The three doctors of Peter Facinelli - the Good, the Bad and the Ugly
I watched Countdown the other night — mostly for Peter Facinelli. I wanted to see him outside of Twilight, outside of the angelic glow of Carlisle Cullen. What I got instead was Dr. Sullivan: a predator in a lab coat, so flatly written it was almost absurd.
And yet — something about it stuck with me and now I can't stop thinking about it.
Facinelli has played three doctors (that I am aware of): Carlisle, Fitch, and Sullivan.
Carlisle — the good one, the myth.
Fitch — the strange, clingy one, both cringe and endearing. I’ve met people like him, that confusing mix where you can’t decide whether you like them or want to run away.
And then there’s Sullivan — the bad one.
And here’s the part that unsettled me: I’ve met men like him too.
Ordinary ones, without that level of beauty. When they crossed a line, I reacted like Quinn, the main girl — disgust, indignation, fear.
But if those same men had looked like Sullivan — if they had his calm arrogance, his voice, his ease — would I have reacted the same way?

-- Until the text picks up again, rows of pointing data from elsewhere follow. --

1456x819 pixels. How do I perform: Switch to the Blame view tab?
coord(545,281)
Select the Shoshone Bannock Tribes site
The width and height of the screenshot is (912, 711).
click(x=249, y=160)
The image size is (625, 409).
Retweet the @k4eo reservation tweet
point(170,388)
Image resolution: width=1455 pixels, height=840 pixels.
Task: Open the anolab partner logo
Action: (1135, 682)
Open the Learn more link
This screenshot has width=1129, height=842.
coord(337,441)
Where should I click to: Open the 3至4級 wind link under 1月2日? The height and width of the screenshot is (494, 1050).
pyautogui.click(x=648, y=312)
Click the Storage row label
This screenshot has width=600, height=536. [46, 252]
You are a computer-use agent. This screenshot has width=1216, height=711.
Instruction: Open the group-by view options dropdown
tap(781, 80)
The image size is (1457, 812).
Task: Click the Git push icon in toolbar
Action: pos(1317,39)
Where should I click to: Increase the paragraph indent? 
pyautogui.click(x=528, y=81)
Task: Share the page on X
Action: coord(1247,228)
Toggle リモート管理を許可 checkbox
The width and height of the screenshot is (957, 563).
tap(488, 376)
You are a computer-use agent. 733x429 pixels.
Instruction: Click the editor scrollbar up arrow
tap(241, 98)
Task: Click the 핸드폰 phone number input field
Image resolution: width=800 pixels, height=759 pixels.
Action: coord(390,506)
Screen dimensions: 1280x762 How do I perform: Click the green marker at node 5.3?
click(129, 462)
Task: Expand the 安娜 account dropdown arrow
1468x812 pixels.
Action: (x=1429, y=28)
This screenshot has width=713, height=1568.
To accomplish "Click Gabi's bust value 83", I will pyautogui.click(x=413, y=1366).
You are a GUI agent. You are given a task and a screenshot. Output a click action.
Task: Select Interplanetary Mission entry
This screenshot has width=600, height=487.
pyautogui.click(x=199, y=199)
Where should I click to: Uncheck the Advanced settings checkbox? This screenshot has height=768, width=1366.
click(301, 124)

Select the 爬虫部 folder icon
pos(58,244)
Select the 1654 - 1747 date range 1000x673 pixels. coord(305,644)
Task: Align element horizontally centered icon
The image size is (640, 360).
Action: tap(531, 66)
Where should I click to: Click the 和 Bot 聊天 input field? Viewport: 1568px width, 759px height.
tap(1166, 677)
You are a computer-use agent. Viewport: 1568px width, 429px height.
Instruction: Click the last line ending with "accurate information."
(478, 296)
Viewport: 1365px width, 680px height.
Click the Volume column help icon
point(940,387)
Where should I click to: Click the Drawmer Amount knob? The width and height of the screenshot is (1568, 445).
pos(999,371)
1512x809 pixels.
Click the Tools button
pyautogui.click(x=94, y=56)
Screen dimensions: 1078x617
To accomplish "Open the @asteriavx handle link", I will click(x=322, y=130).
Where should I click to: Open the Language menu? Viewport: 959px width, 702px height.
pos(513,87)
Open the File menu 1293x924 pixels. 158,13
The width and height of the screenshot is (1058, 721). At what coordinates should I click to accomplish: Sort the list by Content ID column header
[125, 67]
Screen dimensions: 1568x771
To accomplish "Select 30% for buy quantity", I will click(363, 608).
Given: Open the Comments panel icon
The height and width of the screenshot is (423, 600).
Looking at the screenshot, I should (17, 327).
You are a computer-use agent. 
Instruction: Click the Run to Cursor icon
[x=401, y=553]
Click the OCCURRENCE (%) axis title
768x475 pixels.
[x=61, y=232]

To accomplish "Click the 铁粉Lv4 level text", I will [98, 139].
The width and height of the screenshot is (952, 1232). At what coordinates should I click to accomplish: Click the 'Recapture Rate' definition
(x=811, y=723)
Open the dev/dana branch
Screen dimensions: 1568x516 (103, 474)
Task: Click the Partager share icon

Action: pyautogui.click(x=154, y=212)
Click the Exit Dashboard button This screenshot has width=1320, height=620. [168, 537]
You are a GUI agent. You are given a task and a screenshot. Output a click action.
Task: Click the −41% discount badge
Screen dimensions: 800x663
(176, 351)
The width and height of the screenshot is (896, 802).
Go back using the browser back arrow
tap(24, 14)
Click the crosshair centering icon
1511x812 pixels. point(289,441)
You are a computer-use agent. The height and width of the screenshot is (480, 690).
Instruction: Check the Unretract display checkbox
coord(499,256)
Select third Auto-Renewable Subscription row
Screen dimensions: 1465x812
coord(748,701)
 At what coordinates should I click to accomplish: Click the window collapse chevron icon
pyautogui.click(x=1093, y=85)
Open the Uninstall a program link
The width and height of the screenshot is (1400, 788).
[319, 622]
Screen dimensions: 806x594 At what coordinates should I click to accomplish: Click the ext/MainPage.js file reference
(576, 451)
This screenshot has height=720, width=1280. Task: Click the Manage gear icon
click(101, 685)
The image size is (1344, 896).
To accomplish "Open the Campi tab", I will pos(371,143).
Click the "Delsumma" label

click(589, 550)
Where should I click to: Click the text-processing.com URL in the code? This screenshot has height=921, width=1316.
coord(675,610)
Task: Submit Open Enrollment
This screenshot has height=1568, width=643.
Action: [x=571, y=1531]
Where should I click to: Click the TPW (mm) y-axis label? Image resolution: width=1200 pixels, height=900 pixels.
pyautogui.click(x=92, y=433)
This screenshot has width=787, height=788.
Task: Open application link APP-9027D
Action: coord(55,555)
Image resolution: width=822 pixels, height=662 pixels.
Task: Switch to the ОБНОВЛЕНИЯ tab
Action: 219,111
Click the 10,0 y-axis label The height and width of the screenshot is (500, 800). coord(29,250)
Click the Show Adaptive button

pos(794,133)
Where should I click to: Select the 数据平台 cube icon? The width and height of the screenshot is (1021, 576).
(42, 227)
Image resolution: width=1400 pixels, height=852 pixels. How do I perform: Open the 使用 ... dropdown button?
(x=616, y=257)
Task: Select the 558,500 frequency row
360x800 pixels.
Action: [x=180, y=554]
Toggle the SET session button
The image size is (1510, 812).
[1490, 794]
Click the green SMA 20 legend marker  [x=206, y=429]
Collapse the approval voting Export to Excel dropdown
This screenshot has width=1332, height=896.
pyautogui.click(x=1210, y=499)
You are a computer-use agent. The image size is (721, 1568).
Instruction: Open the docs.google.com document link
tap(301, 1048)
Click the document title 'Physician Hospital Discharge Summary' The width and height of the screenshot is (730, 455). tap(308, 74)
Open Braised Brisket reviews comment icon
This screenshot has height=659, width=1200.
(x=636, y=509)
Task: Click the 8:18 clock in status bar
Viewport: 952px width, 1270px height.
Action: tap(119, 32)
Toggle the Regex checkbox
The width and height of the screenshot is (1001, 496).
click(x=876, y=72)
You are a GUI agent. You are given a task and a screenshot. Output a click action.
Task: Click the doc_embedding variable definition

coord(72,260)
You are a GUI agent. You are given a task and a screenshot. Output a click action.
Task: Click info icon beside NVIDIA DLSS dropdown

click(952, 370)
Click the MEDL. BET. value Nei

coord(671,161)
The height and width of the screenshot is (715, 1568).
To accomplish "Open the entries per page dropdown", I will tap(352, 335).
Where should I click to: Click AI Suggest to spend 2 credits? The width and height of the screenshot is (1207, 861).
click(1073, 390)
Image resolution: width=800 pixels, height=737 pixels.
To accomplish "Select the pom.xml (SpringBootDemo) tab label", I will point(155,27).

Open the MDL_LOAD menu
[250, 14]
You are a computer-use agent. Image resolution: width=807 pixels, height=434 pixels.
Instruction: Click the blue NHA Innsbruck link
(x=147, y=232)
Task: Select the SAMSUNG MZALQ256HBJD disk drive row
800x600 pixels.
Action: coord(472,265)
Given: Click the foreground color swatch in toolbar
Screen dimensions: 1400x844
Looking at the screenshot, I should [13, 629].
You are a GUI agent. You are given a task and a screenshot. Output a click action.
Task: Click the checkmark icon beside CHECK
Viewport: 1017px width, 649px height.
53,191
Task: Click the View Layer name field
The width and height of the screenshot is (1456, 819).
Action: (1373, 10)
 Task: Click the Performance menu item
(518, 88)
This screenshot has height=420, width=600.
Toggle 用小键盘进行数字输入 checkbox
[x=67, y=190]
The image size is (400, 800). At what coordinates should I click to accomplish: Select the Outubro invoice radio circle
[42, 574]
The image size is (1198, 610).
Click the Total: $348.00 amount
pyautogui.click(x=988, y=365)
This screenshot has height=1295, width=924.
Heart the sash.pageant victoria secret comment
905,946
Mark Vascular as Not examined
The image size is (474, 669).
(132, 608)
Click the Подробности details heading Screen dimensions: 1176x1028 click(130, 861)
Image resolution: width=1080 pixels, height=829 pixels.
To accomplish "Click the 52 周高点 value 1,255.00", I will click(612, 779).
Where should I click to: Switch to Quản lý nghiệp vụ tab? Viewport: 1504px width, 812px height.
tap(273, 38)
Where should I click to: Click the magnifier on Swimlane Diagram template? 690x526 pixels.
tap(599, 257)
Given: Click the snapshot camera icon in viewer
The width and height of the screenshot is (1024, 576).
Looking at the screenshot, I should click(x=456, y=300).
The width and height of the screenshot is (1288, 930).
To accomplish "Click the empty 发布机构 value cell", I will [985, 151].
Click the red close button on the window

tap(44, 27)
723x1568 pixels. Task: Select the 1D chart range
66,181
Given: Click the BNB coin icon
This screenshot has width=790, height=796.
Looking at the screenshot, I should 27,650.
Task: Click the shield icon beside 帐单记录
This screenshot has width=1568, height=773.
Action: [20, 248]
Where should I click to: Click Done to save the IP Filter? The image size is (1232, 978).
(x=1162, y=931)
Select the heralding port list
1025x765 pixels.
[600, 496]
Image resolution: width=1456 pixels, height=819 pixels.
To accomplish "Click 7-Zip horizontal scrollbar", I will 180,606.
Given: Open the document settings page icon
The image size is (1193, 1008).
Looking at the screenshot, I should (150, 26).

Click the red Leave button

Would I have felt assaulted? Or chosen?
That’s the monstrous part of attraction.
When the monster is beautiful, something in us hesitates.
The moral alarm pauses for half a heartbeat, just long enough to wonder if danger can also be desire.
And that’s why Countdown failed for me — not because it was bad, but because it didn’t understand its own truth.
A man who looks like that wouldn’t need to chase anyone.
If he did, it wouldn’t be out of hunger. It would be out of habit — a dormant monster, not cured by getting what he wants, only quieted by it.
Maybe that’s why his story lingers with me.
Because sometimes what scares us most isn’t the demon in the dark.
It’s the beautiful man we wouldn’t have run from.
And now I feel like I am the monster somehow.